There are two other important numbers, .382 and .236. The first number is derived from dividing one Fibonacci number from the second successive number away, like 5/13 or 8/21. Then, the .236 ratio is obtained by dividing one number by the third number away in the sequence, such as 8/34.

These three ratios .618, .382, and .236 are often used to chart possible support levels for a stock whose price is falling. There will be many buyers for good stocks when they are a little over 20% down (.236). 50% down is also sometimes used, which would be 1/2. These ratios can also be used to determine the upside potential from stock bottoms or pullbacks.

Usually, stocks will be ready for a pullback when they have gone up 20% or more.

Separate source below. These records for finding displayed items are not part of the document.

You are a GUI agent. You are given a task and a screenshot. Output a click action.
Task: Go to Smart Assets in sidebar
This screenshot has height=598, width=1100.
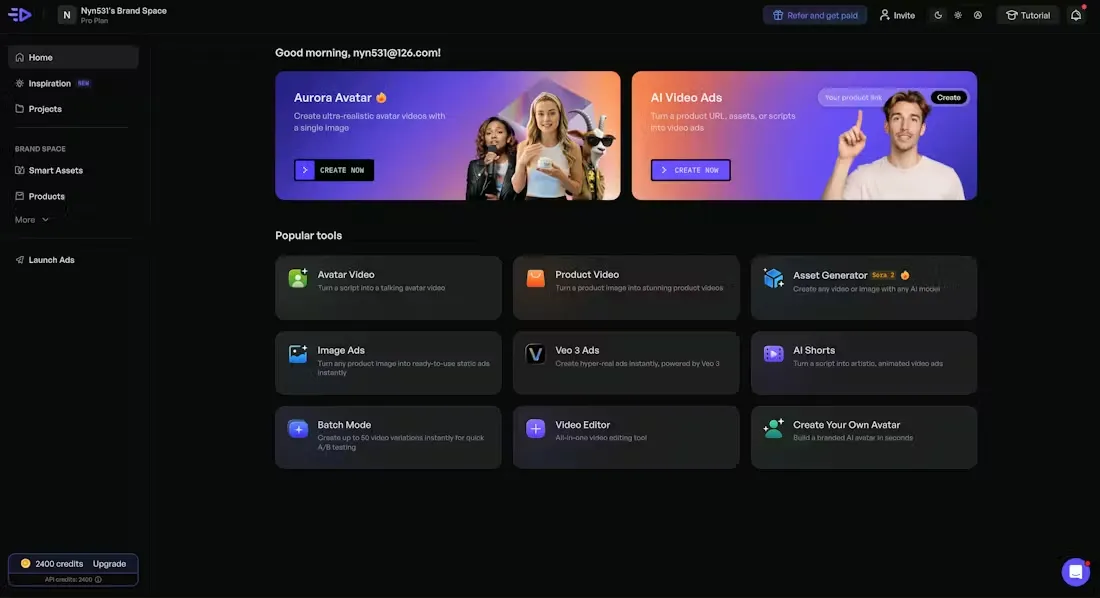pyautogui.click(x=55, y=171)
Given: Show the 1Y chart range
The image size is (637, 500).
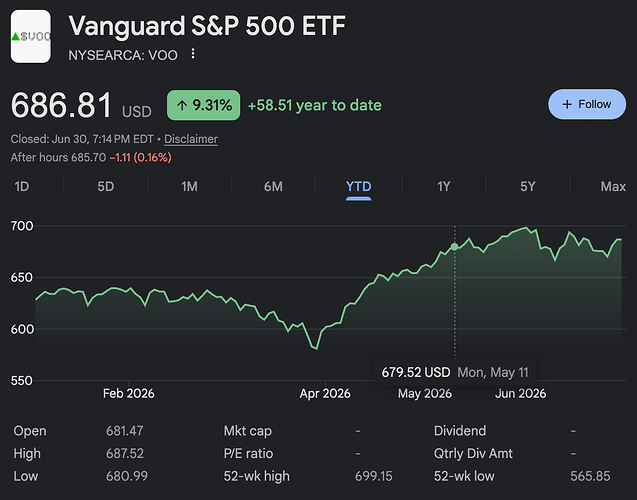Looking at the screenshot, I should pyautogui.click(x=444, y=186).
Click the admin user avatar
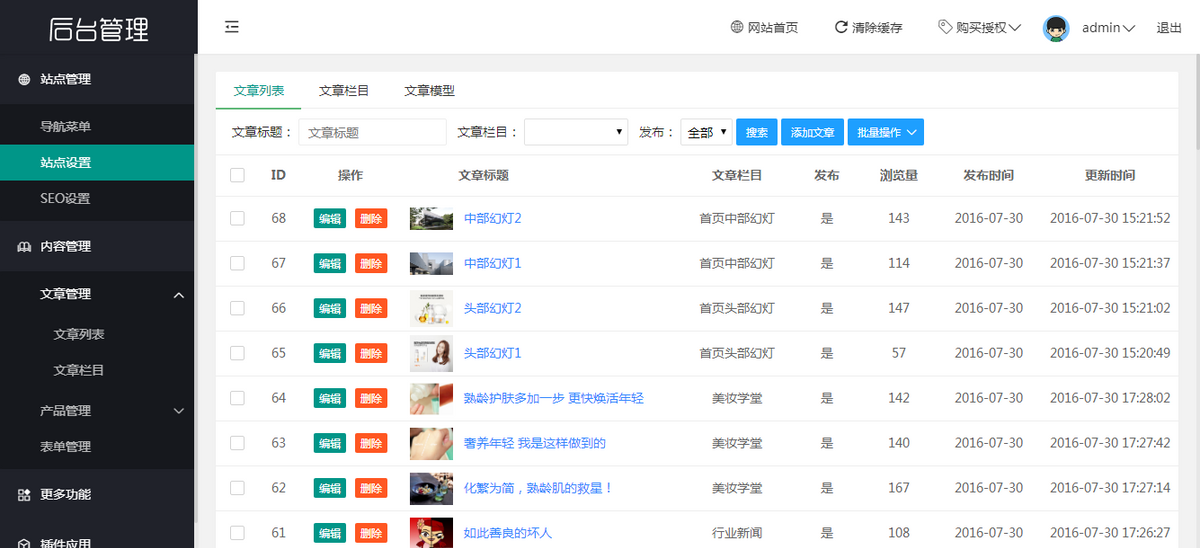This screenshot has height=548, width=1200. tap(1057, 28)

Thus, if a stock's chart looks like it is rising from a bottom, simply take that price and multiply it by 1.236 to get a possible selling target that is a little more than 20% profit. If the stock can be bought for $20 after a pullback, you will want to sell when the price rises to $24.72. Of course, a strong stock could rocket 38% (.382) before it falls again. The point is that you need to have a plan for selling a stock while you still have a profit. You can always get back in later after a pullback because the stock market will never go straight up without a break.

These pullbacks will happen many times during each year. If you can set your sell targets 20% higher just five times per year and successfully take your profits, you will be making 100% on your money every year. This is highly possible if you are paying attention to the up and down cycles, and you have good stock picks. Remember also that many institutions use charting and Fibonacci setups to determine their buying and selling. There will be enough big boys playing the game in an organized fashion so that you can profit from their moves if you know what their probable steps will be!